[Stored records]
········

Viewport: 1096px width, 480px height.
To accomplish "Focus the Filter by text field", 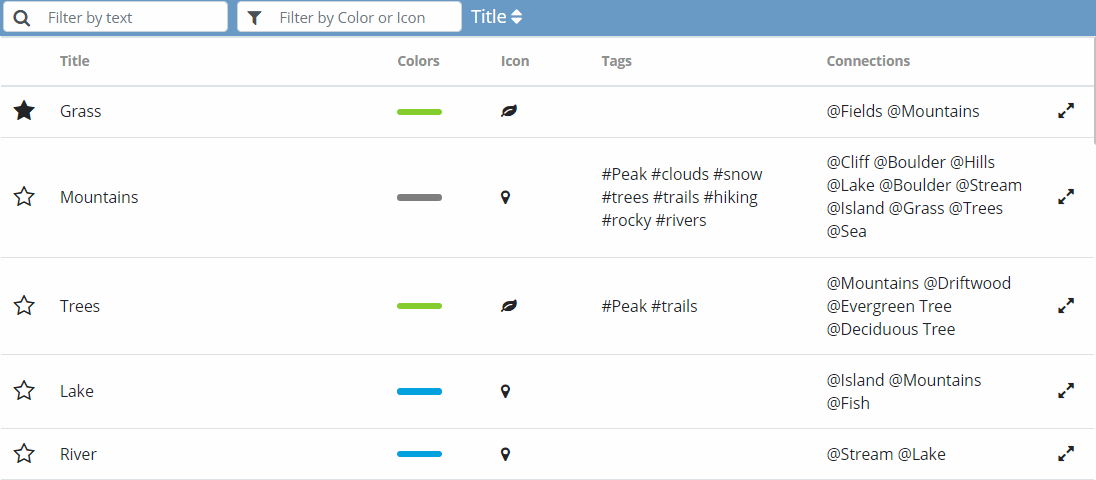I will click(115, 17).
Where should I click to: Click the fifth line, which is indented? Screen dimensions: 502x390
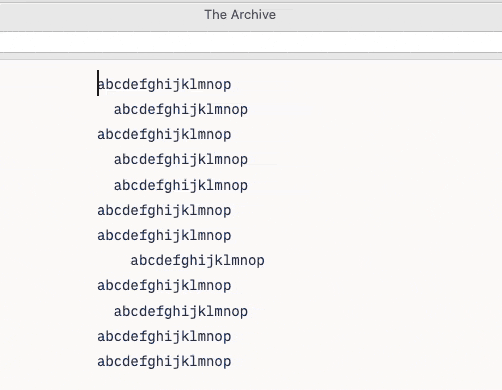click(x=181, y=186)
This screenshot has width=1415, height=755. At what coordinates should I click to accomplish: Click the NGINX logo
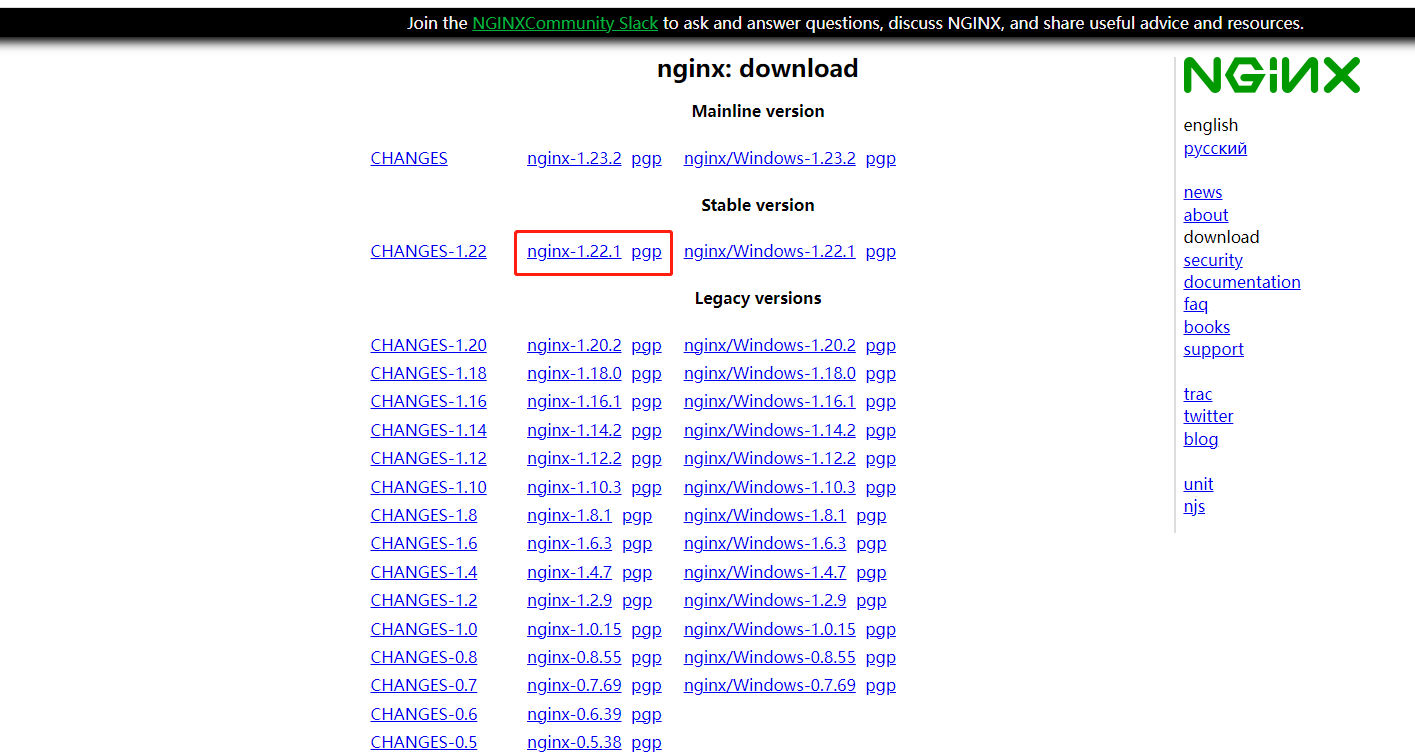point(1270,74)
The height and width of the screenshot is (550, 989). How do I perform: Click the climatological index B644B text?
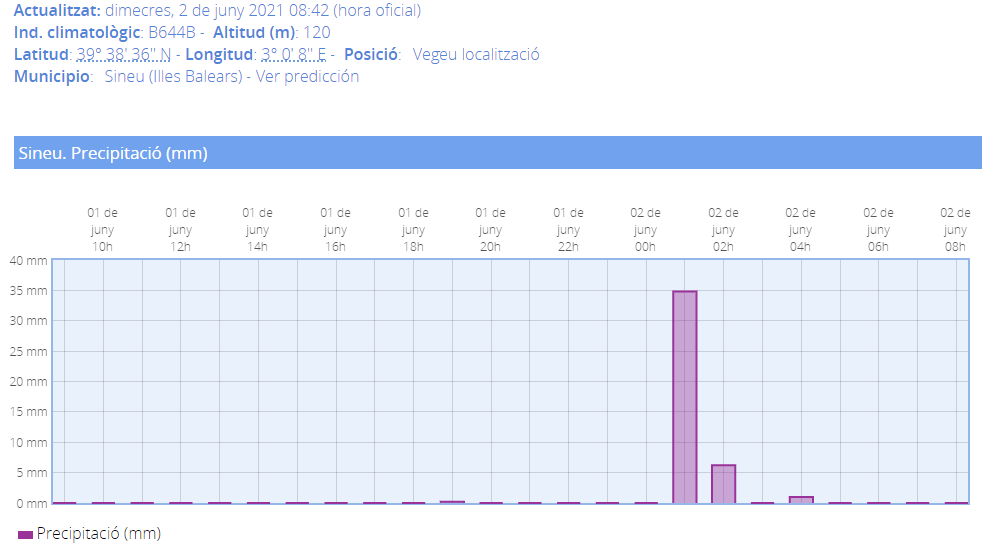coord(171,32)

········

### Work instruction
Retype, exactly and only, the lines from the one containing "The height and" through the end of the entries, both ends included, and omit all pictures.

### Response
The height and width of the screenshot is (550, 989). How do I perform: Click the climatological index B644B text?
coord(171,32)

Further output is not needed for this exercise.